▶ [Entries supplied]

◆ ◆ ◆ ◆ ◆

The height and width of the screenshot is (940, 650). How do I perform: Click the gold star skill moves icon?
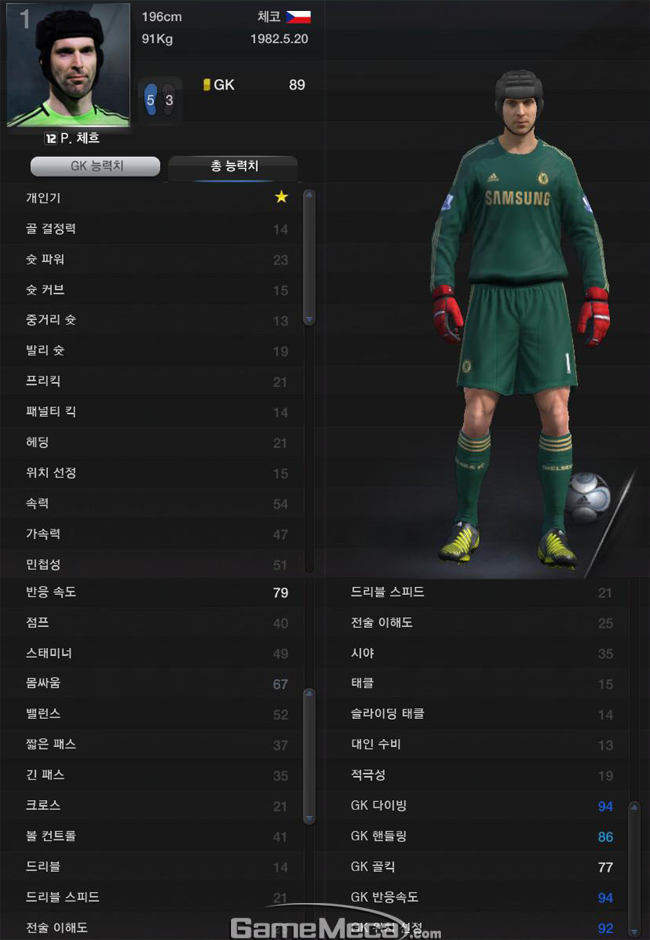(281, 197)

◆ ◆ ◆ ◆ ◆

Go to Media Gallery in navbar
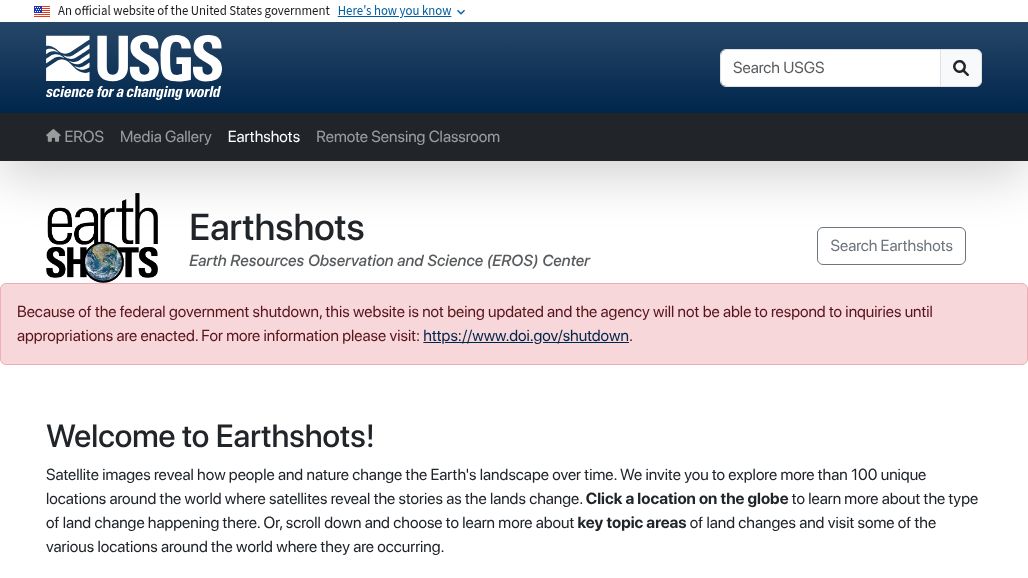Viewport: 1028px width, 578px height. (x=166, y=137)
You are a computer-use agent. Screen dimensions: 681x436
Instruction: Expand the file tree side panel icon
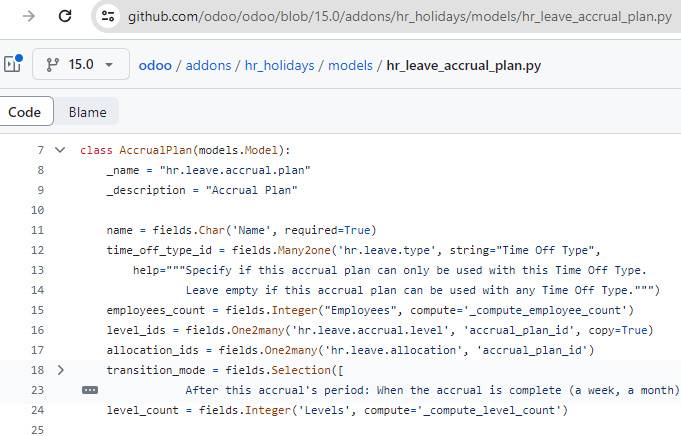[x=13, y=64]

◆ ◆ ◆ ◆ ◆

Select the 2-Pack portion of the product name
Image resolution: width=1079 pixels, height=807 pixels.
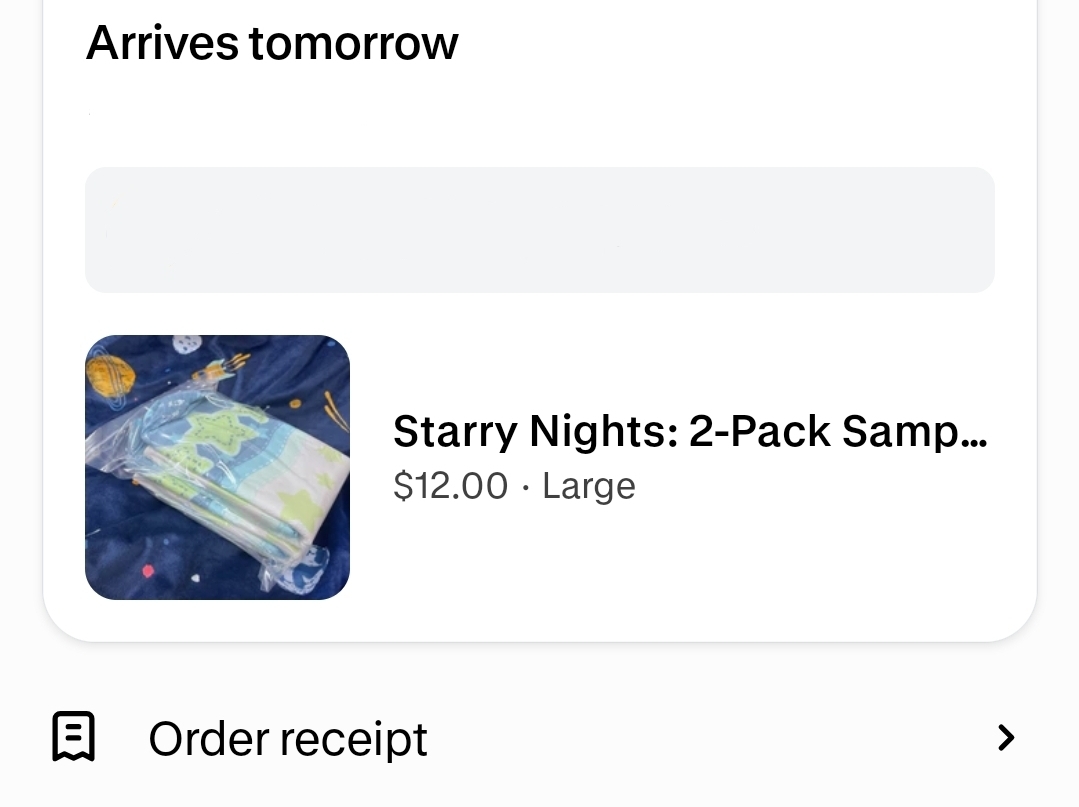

◆ ◆ ◆ ◆ ◆

▶ [Work to be completed]
Of the lines above, output exactly those from the line bearing "Select the 2-Pack portion of the product name" through the line bearing "Image resolution: width=1079", inclusive.

▶ [Answer to this task]
Select the 2-Pack portion of the product name
Image resolution: width=1079 pixels, height=807 pixels.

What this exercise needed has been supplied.